Cole Sands and Conner Dimauro weigh-in at Bull Shoals Lake in April.

DAYTON, Tenn. – It’s been said that a person’s character is best determined by how he or she handles adversity.

With that in mind, Bryan College anglers Cole Sands and Conner Dimauro earned a few fans in April when competing in a Carhartt Bassmaster College Series presented by Bass Pro Shops tournament at Arkansas’ Bull Shoals Lake.

Sands and Dimauro held the lead after Day 1 of that tournament, but realized sometime on Day 2 that they had unknowingly violated a B.A.S.S. rule that prohibits receiving information about finding or catching bass during official practice or competition. The duo, despite being in prime position to win that event, self-reported the violation to Hank Weldon, the B.A.S.S. College Series Senior Tournament Director.

Weldon stuck to the rulebook and disqualified Sands and Dimauro.

Both anglers, Weldon said, handled themselves with dignity and were respectful of the decision, though there was no definitive determination the information they received particularly aided them in the tournament.

“They did the right thing,” Weldon said Thursday after the opening round of the Carhartt Bassmaster College Series National Championship presented by Bass Pro on Tennessee’s Lake Chickamauga.

“It was honorable,” Weldon continued. “We told them that, and we appreciated them bringing it to us. But the rule is the rule and in the end, there are no exceptions.”

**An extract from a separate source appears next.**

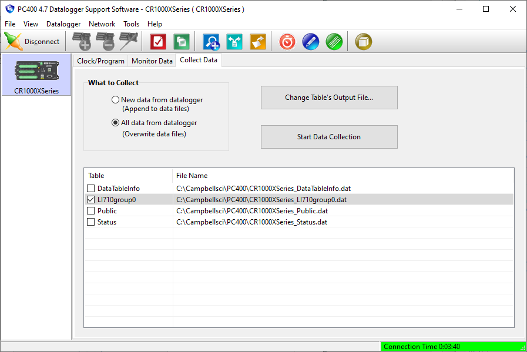Click the Disconnect toolbar button
The height and width of the screenshot is (352, 527).
[32, 42]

Sands and Dimauro are at the top of the leaderboard again, but this time at the prestigious national championship event. The pair bagged a limit of five bass on Thursday for a Day-1 total of 24 pounds, 9 ounces which was more than 2 pounds better than the nearest opponents. The difference-maker was Sands’ kicker bass which weighed 7-15 and provided them enough bump to lead the field of 116 teams gathered here from around the U.S.

The Bryan College anglers have a deep knowledge of Chickamauga, which literally is located across the street from their school in the City of Dayton. It’s a home-water edge which both Sands and Dimauro said obviously is beneficial to their hopes of winning of a national championship.

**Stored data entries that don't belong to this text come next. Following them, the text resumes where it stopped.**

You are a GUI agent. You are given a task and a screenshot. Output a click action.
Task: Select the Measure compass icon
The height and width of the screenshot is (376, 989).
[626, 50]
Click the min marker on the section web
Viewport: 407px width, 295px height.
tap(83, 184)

“I spend my time out here,” Sands said after the Day 1 weigh-in at Dayton Municipal Park. “It’s not a coincidence, and I’m not gonna’ deny we were blessed today. But we had a really tough practice and didn’t know what we’d catch. We thought we could catch about 15 pounds and that was about it.”

That 7-15 tied for the second-heaviest bass on Day 1, and they’ll be in search of more big bites like it on Friday. With the possibility of trophy catches swimming in Chickamauga’s waters, Sands and Dimauro know they may need another mule to make the cut to 12 and fish for a title on Saturday.

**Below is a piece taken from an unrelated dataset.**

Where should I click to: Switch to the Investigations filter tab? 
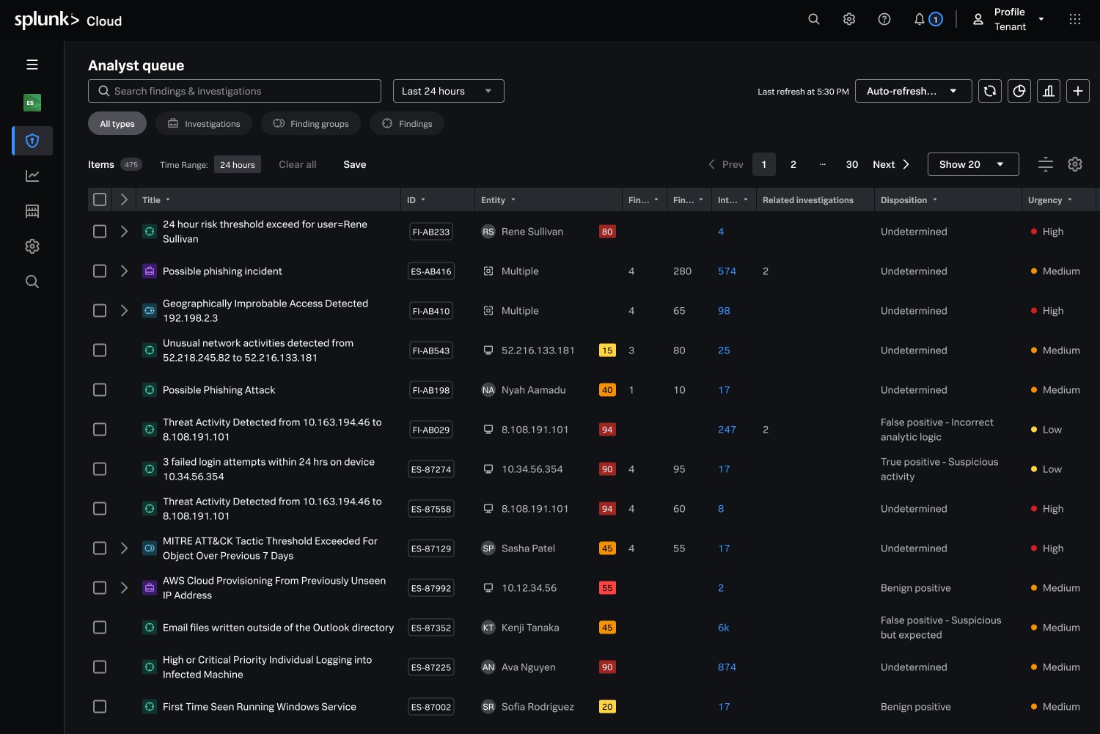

“We culled a bigger bag today than we had all of practice,” Dimauro said. “But as tough as conditions were for us, we saved a lot of stuff.”

Perhaps ironically, the team that currently sits in second place at the national championship is the team that wound up winning the regular-season tournament at Bull Shoals.

Carter McNeil and Cole Floyd of Bethel University (located in McKenzie, Tenn.) caught a limit that weighed 22-6 on Thursday. That was good enough for the lead throughout most of Thursday’s weigh-in, but they relinquished the top spot to Sands and Dimauro late in the day.

Nearly half the field (60 of 116 teams) weighed a limit on Thursday. The Big Bass of the Tournament so far belongs to Brandon Mann of Arkansas Tech. He and teammate Hunter Bryant weighed an 8-2 lunker at the tail end of Thursday’s weigh-in, proving again the presence of trophy bass beneath Chickamauga’s surface.

Anglers blasted off beginning at 6:40 a.m. ET Friday. The Day 2 weigh-in is scheduled to begin at 3 p.m.

Bryan College, the City of Dayton and Fish Dayton are hosting the national championship.